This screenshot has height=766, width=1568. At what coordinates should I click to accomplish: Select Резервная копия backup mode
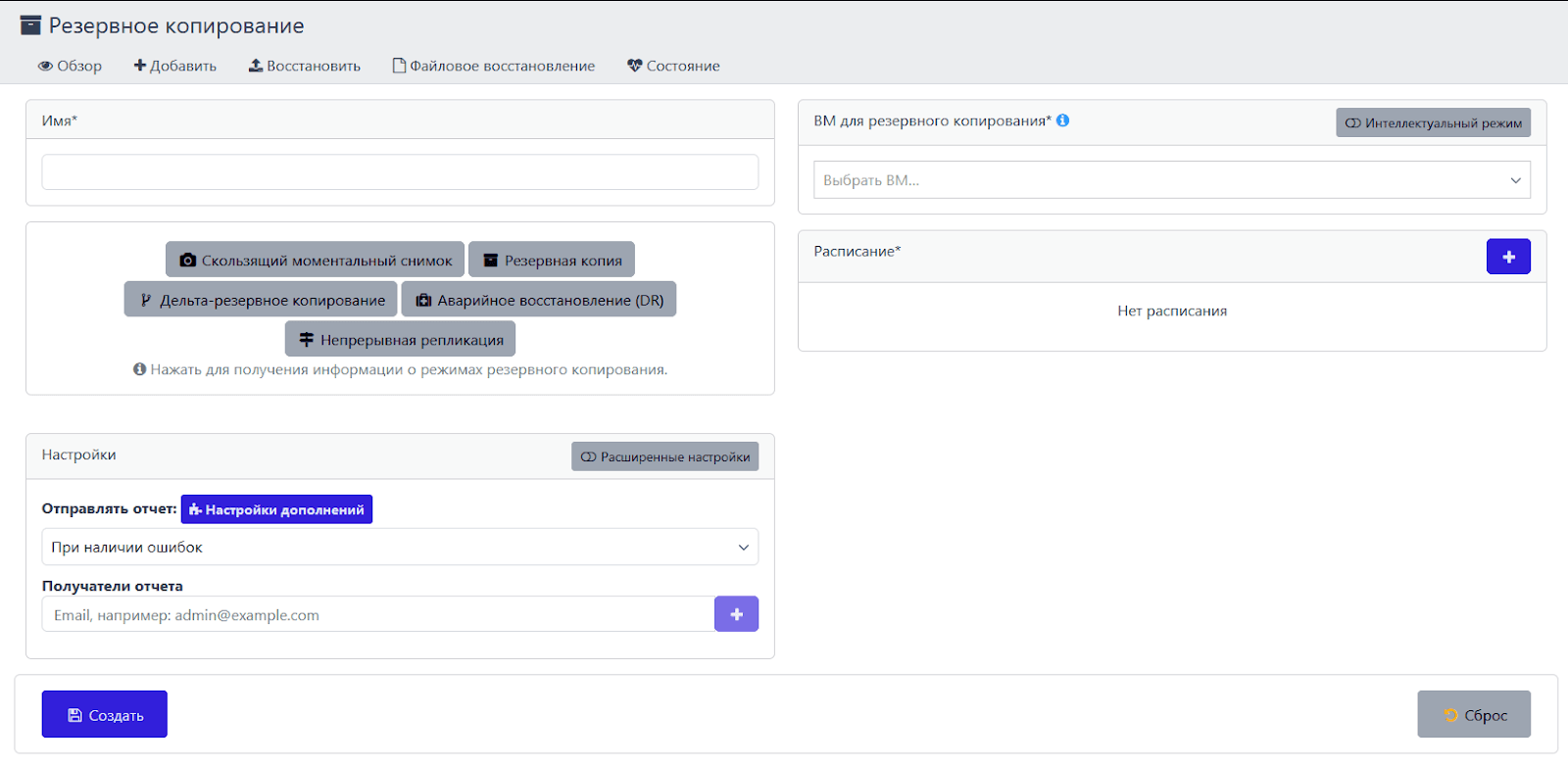point(552,260)
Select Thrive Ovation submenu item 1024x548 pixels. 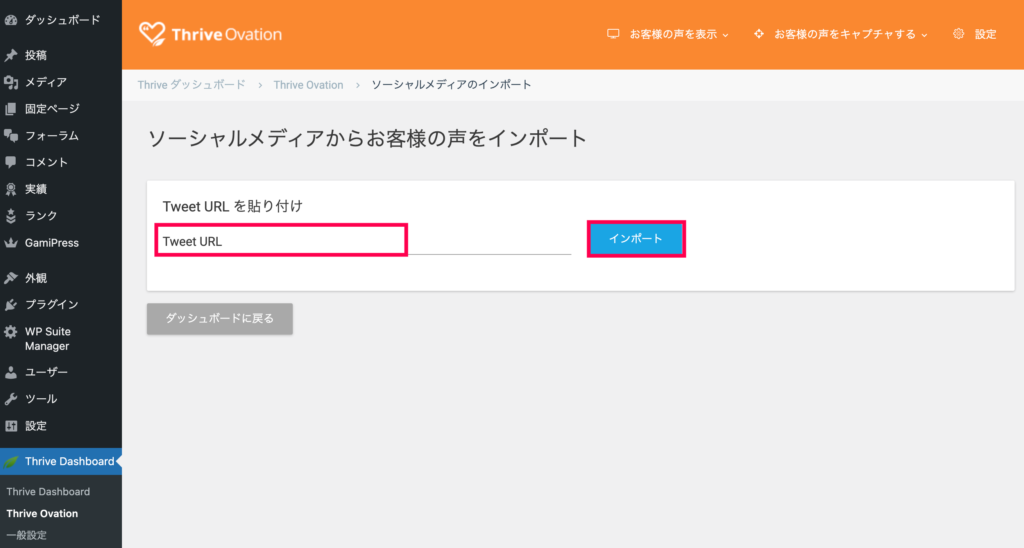[42, 513]
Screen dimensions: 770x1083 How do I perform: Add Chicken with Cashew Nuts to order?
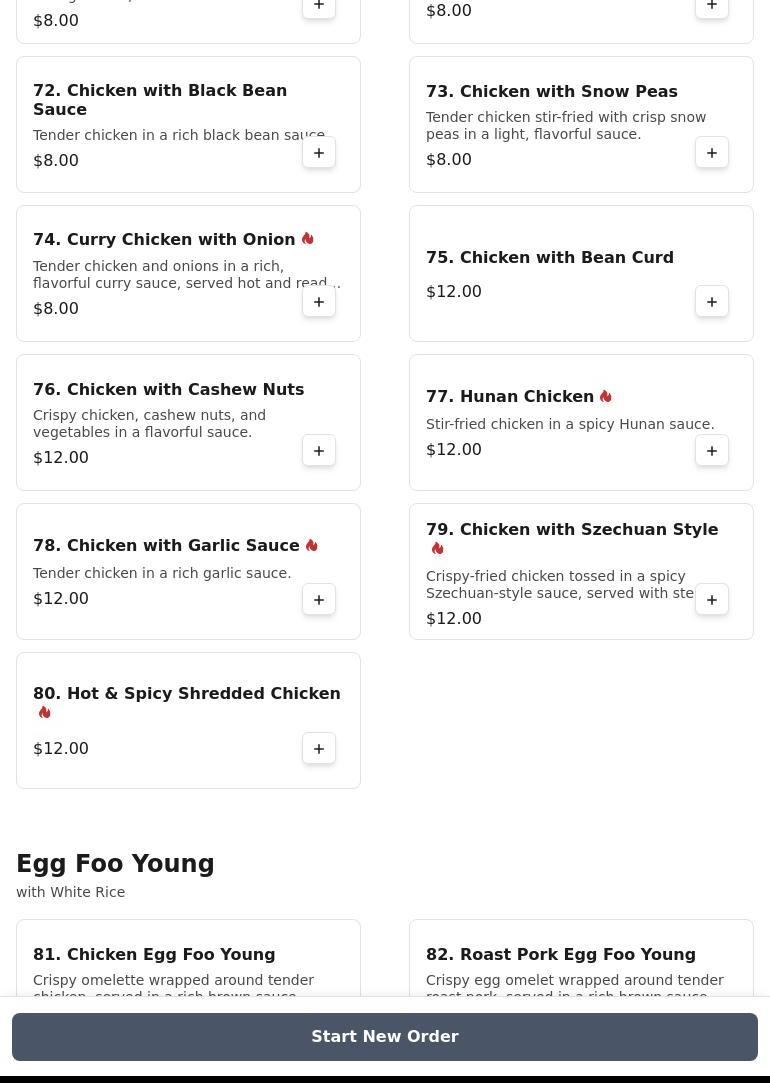point(319,451)

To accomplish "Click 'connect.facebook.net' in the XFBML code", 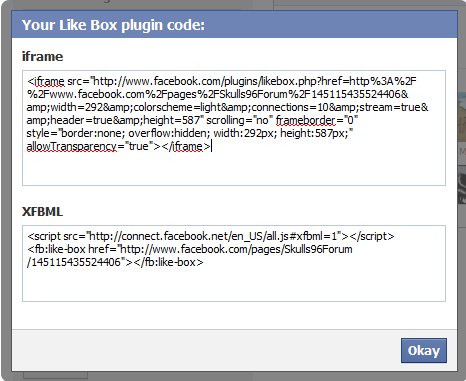I will point(175,236).
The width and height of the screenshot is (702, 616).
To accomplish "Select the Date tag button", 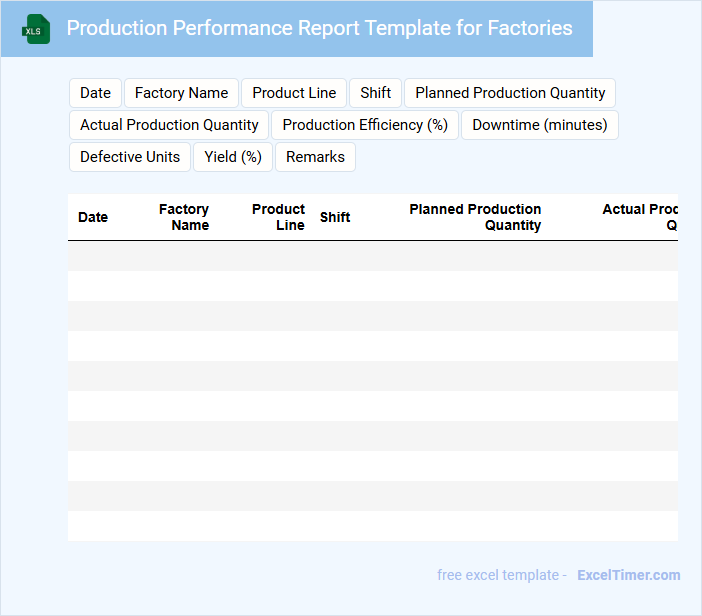I will tap(95, 93).
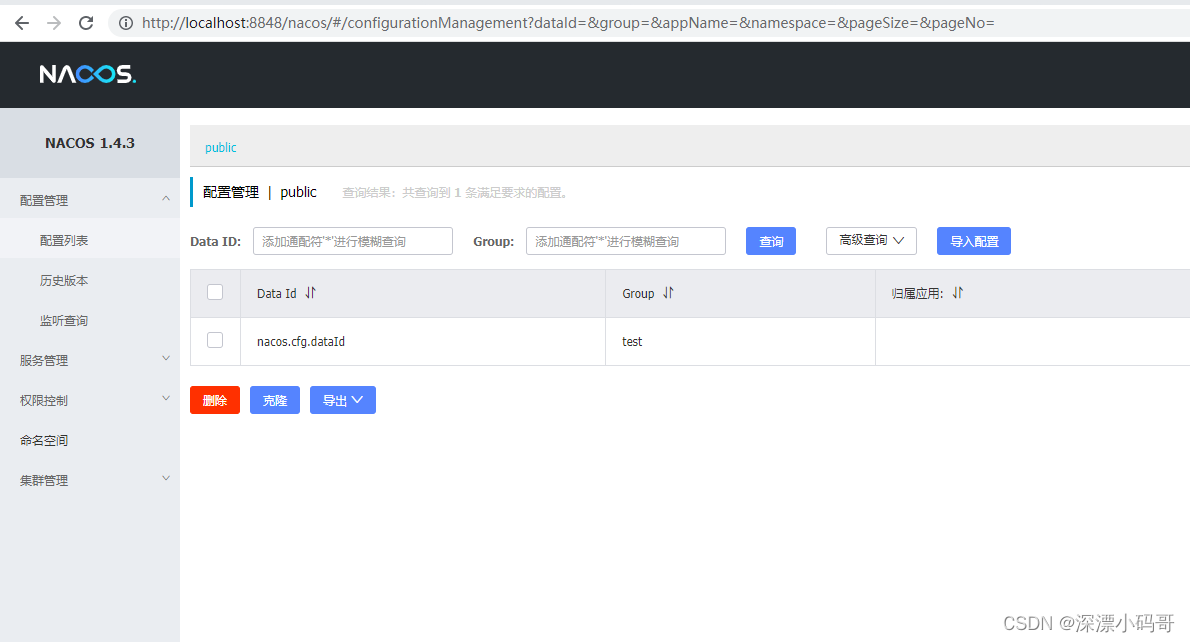This screenshot has height=642, width=1190.
Task: Open 监听查询 from the sidebar
Action: pyautogui.click(x=63, y=320)
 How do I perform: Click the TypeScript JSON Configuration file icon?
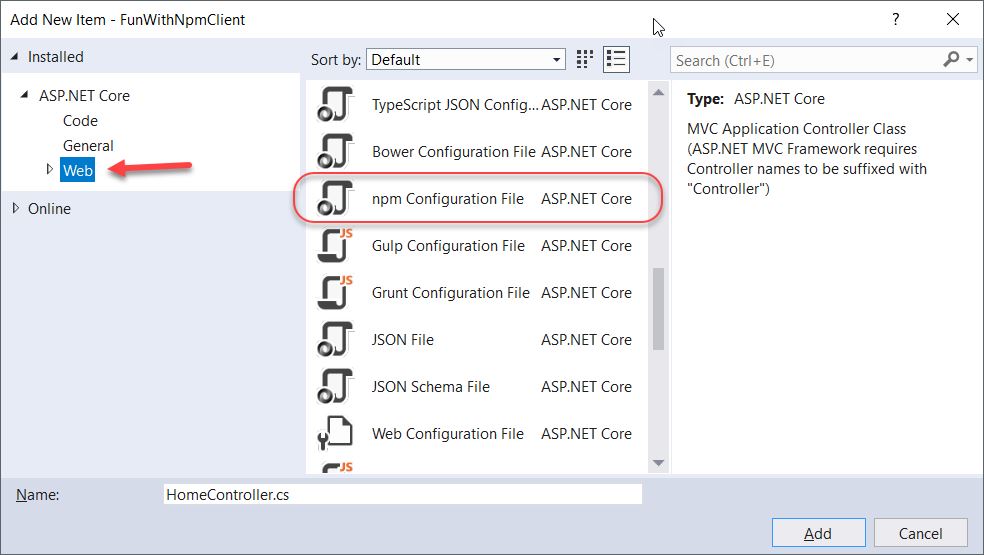point(335,104)
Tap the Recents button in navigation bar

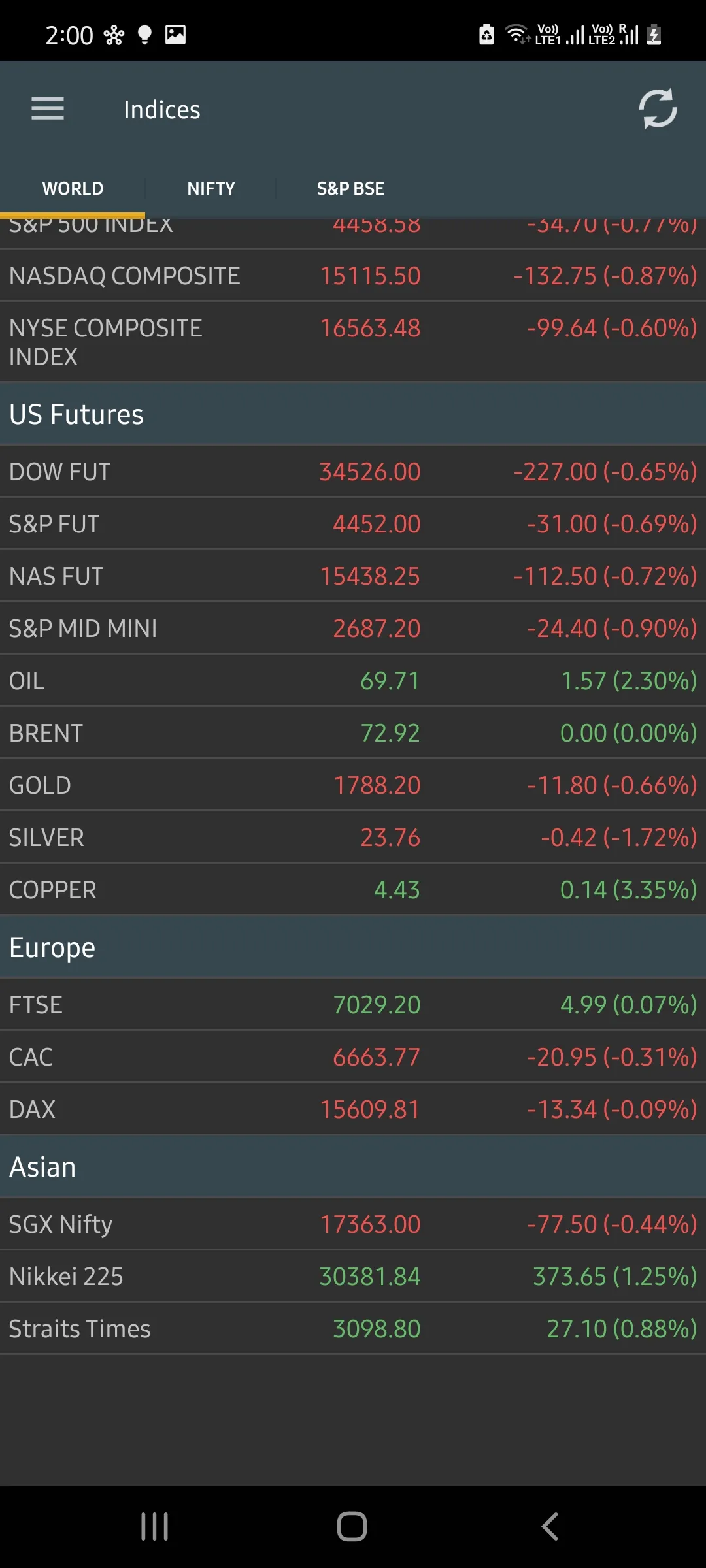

----

Directions -> Every line from the one holding "How do I perform: Click" to the last line of the listing above, inclusive, must appear exactly as written, and no picture may appear.

Answer to this task ->
 How do I perform: Click the TypeScript JSON Configuration file icon?
point(335,104)
Tap the Recents button in navigation bar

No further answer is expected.